I'm not saying it's necessarily your problem, but a low CPU utilization is a little suspicious. You could use programs like LatencyMon to check the realtime properties of your current hardware/software combo.

The motherboard and the relative chipsets are of course the hardest bit to deal with, but a common trick is to disable any unessential peripheral (such as network controllers, card readers, basically you want only a system running monitor, disk, mouse and keyboard. If CPU utilization improves noticeably, there you have it. If it doesn't, you can head to a gamer forum and ask about your motherboard, RAM etc..

 

simon-ashton wrote on 1/24/2018, 3:56 PM

I thought I'd add a little to this. I installed Shotcut (a free editor) to see if it performed the same. While I haven't actually figured out how to add 'effect text' overlays it did comment when importing my video file that it was using a variable frame rate. That of course makes it more difficult for an editor.

 

I went back to Movie Studio and tried adding the text effect in the default opening file that comes with the program rather than my own file. I found that it stutters less than in my own video. Still does it a bit, but far less. Also if I play the same part a number of times it becomes smoother, but not always. So it seems my Samsung S6 saving variable frame rate videos by default might be a part of the issue.
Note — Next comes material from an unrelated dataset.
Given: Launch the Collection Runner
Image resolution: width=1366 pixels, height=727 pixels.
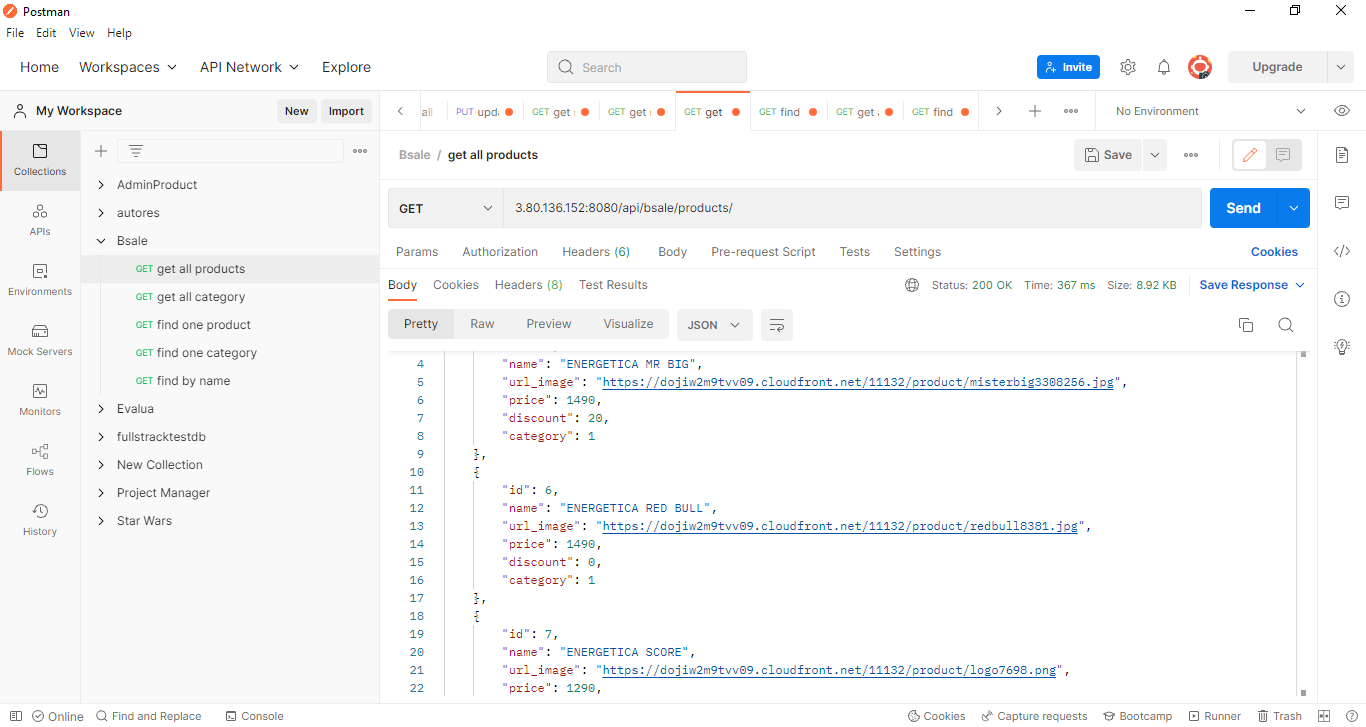Looking at the screenshot, I should pyautogui.click(x=1214, y=716).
As for my CPU never showing more than 30% utilisation during preview I've no idea why that is. Anybody with an educated guess? I do get full utilisation during export, just not preview.

Finally, I'd love to get an answer as to what features the RX550 supports in Movie Studio? Does it do a good job with the preview rendering and can it offer hardware encoding on the export?

 

Thanks!

EricLNZ wrote on 1/24/2018, 5:21 PM

It's a pity you didn't discover earlier that your source is variable framerate. Video editors work on fixed standard framerates. Search on this forum and you should find threads on variable framerate problems. The common suggestion is to convert your files to fixed before importing into VMS.